Chemical bonding, whether ionic or covalent, establishes the structure of materials and dictates their physical properties, including the ability to carry an electrical current. The way atoms interact—sharing or transferring electrons—determines if a material will act as a conductor or an insulator. The difference between ionic and covalent compounds regarding conductivity depends on the mobility of charged particles within their structure.
The Fundamental Requirement for Electrical Conductivity
Electrical conductivity requires a specific condition: the material must contain charged particles that are free to move throughout the substance. If these charged particles are absent or physically restricted from moving, the material will not conduct a current.
These mobile charged particles are either free-moving electrons or mobile ions. Metals are excellent conductors because they possess a “sea” of delocalized electrons that flow freely when voltage is applied. In materials without delocalized electrons, the current must be carried by charged atoms or molecules known as ions. This flow of mobile ions is the mechanism by which many solutions and molten compounds carry an electrical charge.
How Ionic Compounds Achieve Conductivity
Ionic compounds are formed by the complete transfer of electrons, typically between a metal and a nonmetal. This creates positively charged cations and negatively charged anions. These oppositely charged ions are held together by strong electrostatic forces, forming a rigid, repeating crystal lattice structure.
While ionic compounds contain charged particles, they are poor conductors in the solid state. This is because the ions are fixed within the lattice and cannot move to carry a current.
This changes when the compound is melted or dissolved in water. For example, when common table salt, Sodium Chloride (\(\text{NaCl}\)), is melted (molten) or dissolved in water (aqueous solution), the strong electrostatic forces holding the lattice are overcome. This breakdown frees the \(\text{Na}^{+}\) and \(\text{Cl}^{-}\) ions, allowing them to move randomly through the liquid.
When an electric potential is applied, these mobile ions migrate toward the oppositely charged electrodes, effectively carrying the electrical charge. The conductivity of ionic compounds is entirely dependent on their physical state, transitioning from an insulator in solid form to a strong conductor in liquid or dissolved form.
Why Covalent Compounds Are Typically Insulators
Covalent compounds are formed when atoms, usually nonmetals, share valence electrons. This sharing results in the formation of neutral molecules, meaning there are no pre-existing ions to carry a current. Furthermore, the shared electrons are localized and tightly bound within the covalent bonds, preventing them from moving freely.

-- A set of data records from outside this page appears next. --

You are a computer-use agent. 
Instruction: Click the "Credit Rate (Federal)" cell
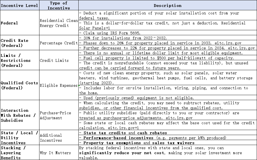click(x=14, y=43)
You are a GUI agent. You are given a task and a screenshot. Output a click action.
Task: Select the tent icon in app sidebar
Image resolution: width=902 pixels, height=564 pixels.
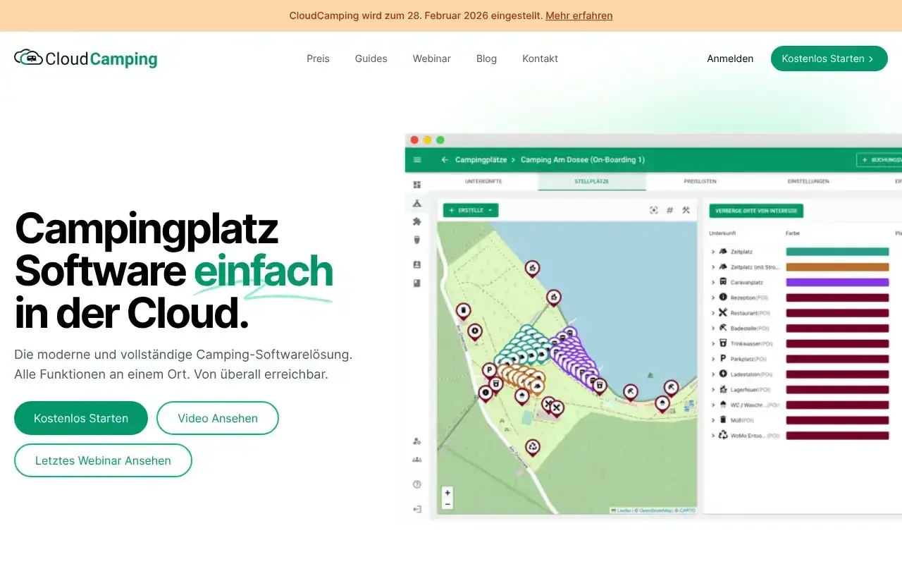(x=417, y=203)
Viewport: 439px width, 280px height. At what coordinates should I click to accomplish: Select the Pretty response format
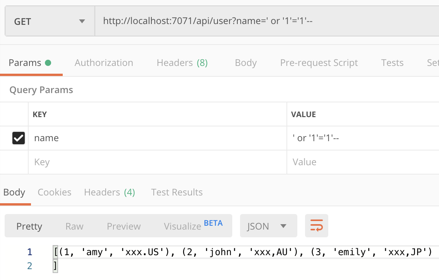coord(29,226)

Since covalent substances consist of neutral molecules and lack mobile charge carriers, they are generally electrical insulators in all states—solid, liquid, or gas. Common covalent compounds like sugar or oil remain non-conductive even when melted or dissolved because the molecules stay intact and do not produce mobile ions.
There are rare exceptions, such as graphite, a form of carbon. In graphite’s layered structure, one valence electron from each carbon atom is delocalized, creating mobile electrons that allow it to conduct electricity. Other exceptions involve molecules that react with water to produce ions, such as hydrogen chloride gas (\(\text{HCl}\)) forming hydrochloric acid, but this is due to ionization, not an inherent property of the original molecule.

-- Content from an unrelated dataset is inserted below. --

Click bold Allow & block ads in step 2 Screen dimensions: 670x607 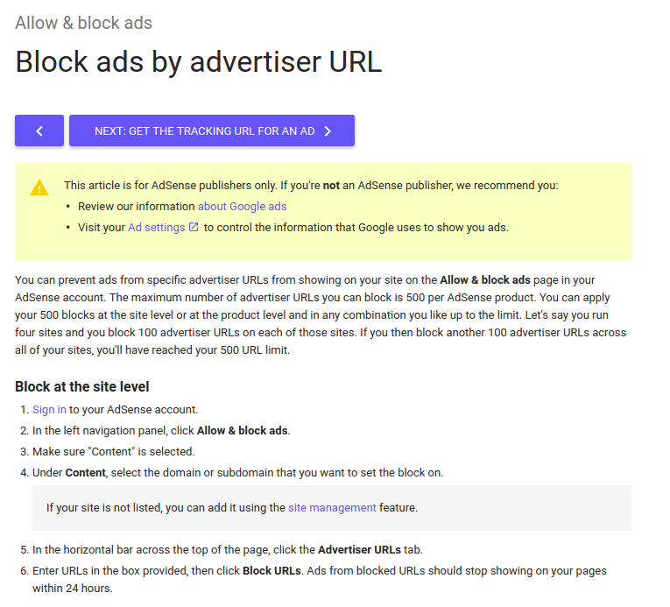tap(243, 430)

Direct Comparison and Final Conclusion
The ability of a substance to conduct electricity is determined by the presence and mobility of charged particles. Ionic compounds contain the necessary ions but only become conductive when these ions are freed from the rigid solid lattice by melting or dissolving. In their molten or aqueous state, ionic compounds are highly conductive due to the flow of mobile ions.
Covalent compounds are typically insulators because they consist of neutral molecules with no free electrons or mobile ions available in any state. Therefore, ionic compounds are substantially more conductive than covalent compounds, provided the ionic material is in a state that allows its ions to move.